## YOUR OBJECTIVE
Please rewrite every entry below, replacing "computer-use agent" with "desktop automation agent" wherever it appears and leaving everything else unchanged.

—————

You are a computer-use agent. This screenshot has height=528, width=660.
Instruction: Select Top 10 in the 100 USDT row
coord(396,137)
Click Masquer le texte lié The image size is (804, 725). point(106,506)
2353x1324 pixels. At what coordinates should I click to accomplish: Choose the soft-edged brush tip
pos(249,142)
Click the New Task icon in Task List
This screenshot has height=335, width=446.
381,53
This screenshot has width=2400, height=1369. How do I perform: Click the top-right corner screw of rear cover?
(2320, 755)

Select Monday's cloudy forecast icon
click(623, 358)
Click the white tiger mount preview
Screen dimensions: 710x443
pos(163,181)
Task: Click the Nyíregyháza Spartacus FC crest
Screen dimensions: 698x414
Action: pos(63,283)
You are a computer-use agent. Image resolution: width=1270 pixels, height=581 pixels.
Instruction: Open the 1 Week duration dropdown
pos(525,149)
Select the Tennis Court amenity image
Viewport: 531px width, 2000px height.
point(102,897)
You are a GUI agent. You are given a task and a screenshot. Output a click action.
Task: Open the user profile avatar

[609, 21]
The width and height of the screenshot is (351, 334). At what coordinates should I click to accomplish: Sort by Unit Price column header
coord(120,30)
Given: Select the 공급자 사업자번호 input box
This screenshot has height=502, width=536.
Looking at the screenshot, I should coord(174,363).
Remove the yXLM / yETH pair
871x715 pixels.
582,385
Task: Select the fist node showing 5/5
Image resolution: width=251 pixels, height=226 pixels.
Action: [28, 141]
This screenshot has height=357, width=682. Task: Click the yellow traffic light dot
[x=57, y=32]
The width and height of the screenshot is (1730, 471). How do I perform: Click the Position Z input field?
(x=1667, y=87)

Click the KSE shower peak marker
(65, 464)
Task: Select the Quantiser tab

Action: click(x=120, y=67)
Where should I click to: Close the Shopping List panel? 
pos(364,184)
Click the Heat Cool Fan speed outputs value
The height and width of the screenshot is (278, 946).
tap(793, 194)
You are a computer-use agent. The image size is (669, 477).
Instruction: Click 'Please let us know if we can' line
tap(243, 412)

—————

## RESULT OF THIS EXERCISE
You are a desktop automation agent. This screenshot has height=528, width=660.
Instruction: Select Top 10 in the 100 USDT row
coord(396,137)
Click Masquer le texte lié The image size is (804, 725). point(106,506)
2353x1324 pixels. At what coordinates should I click to accomplish: Choose the soft-edged brush tip
pos(249,142)
Click the New Task icon in Task List
This screenshot has height=335, width=446.
381,53
This screenshot has width=2400, height=1369. How do I perform: Click the top-right corner screw of rear cover?
(2320, 755)

Select Monday's cloudy forecast icon
click(623, 358)
Click the white tiger mount preview
Screen dimensions: 710x443
pos(163,181)
Task: Click the Nyíregyháza Spartacus FC crest
Screen dimensions: 698x414
Action: pos(63,283)
You are a desktop automation agent. Image resolution: width=1270 pixels, height=581 pixels.
Instruction: Open the 1 Week duration dropdown
pos(525,149)
Select the Tennis Court amenity image
Viewport: 531px width, 2000px height.
point(102,897)
You are a GUI agent. You are given a task and a screenshot. Output a click action.
Task: Open the user profile avatar

[609, 21]
The width and height of the screenshot is (351, 334). At what coordinates should I click to accomplish: Sort by Unit Price column header
coord(120,30)
Given: Select the 공급자 사업자번호 input box
This screenshot has height=502, width=536.
Looking at the screenshot, I should coord(174,363).
Remove the yXLM / yETH pair
871x715 pixels.
582,385
Task: Select the fist node showing 5/5
Image resolution: width=251 pixels, height=226 pixels.
Action: [28, 141]
This screenshot has height=357, width=682. Task: Click the yellow traffic light dot
[x=57, y=32]
The width and height of the screenshot is (1730, 471). How do I perform: Click the Position Z input field?
(x=1667, y=87)

Click the KSE shower peak marker
(65, 464)
Task: Select the Quantiser tab

Action: click(x=120, y=67)
Where should I click to: Close the Shopping List panel? 
pos(364,184)
Click the Heat Cool Fan speed outputs value
The height and width of the screenshot is (278, 946).
tap(793, 194)
You are a desktop automation agent. The image size is (669, 477).
Instruction: Click 'Please let us know if we can' line
tap(243, 412)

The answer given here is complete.